The company considered getting a bank loan, but they were rejected because they don’t have enough assets to use as collateral. So the company always strives to keep some money in the bank so that they can cover the costs of new clients.
XYZ Company’s reputation has grown over the last decade, and now they have been approached for a lucrative contract. A property company has asked that XYZ provide security guards for their 25 gated communities. However, the property company only pays invoices in 75 days. That means the XYZ Company has to cover the payroll for 11 weeks before they get their first payment.
Each community has two gates, which means they need 50 guards at any given time. Since the guards have to be there constantly, XYZ had to provide three shifts of 8 hours each per day, and that means every day will require 150 guards total. Each security guard earns $600 a week on average, so every week the XYZ Company spends $90,000 on payroll. But the contract says that each week the security company gets paid $117,000, which represents a 30% profit margin.
The Factoring Solution
XYZ Company only has $100,000 in its bank account, but they need $90,000 for 11 weeks before they get any money from the property company. So without a loan, they couldn’t accept the contract.
But here’s where factoring helped. A typical factoring company charges 1% for every 10-day cash advance, and provides 80% of the value of the invoice as an advance. That means XYZ gets an advance of $93,600 for each week, which is more than enough to cover the weekly payroll for the guards.

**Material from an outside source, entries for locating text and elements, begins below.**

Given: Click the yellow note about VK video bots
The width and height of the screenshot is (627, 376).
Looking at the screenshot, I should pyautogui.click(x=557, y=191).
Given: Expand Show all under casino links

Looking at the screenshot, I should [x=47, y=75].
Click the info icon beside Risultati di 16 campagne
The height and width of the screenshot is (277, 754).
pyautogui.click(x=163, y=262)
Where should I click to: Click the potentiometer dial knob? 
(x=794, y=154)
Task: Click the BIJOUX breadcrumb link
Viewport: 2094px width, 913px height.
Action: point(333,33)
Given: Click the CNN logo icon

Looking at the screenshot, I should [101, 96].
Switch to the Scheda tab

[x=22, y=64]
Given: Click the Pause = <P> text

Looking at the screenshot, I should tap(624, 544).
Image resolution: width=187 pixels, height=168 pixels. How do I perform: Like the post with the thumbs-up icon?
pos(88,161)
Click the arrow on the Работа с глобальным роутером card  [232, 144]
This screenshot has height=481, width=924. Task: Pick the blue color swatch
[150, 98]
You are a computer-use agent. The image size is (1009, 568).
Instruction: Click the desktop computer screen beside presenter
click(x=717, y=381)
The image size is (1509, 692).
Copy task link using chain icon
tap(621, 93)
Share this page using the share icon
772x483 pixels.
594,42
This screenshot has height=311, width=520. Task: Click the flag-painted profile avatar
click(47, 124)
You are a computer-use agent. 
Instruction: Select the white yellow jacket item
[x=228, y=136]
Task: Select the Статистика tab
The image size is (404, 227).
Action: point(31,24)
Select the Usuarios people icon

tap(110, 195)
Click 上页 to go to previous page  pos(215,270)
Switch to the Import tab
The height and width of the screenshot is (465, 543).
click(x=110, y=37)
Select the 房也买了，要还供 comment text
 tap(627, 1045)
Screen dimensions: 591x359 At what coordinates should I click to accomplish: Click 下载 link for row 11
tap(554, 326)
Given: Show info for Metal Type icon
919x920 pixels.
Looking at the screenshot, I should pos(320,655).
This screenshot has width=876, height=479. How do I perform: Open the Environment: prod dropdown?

After 75 days, the factor is paid in full by the property company for the first week of the security job. The factoring company then subtracts 7.5% of the value of the invoice. That’s $8,775 and so the factor sends back $14,625 to XYZ.
Thus, XYZ still earns a profit of $18,225 a week on the contract! That’s a yearly profit of $947,700. Can you imagine that XYZ almost said “no” to almost a million dollars a year?
That’s how factoring companies can really help staffing agencies. Unlike other types of businesses, staffing agencies must meet its considerable payroll responsibilities. Now thanks to a staffing factor, XYZ Company was able to meet payroll and still earn substantial profits. The 7.5% in fees was truly worth it!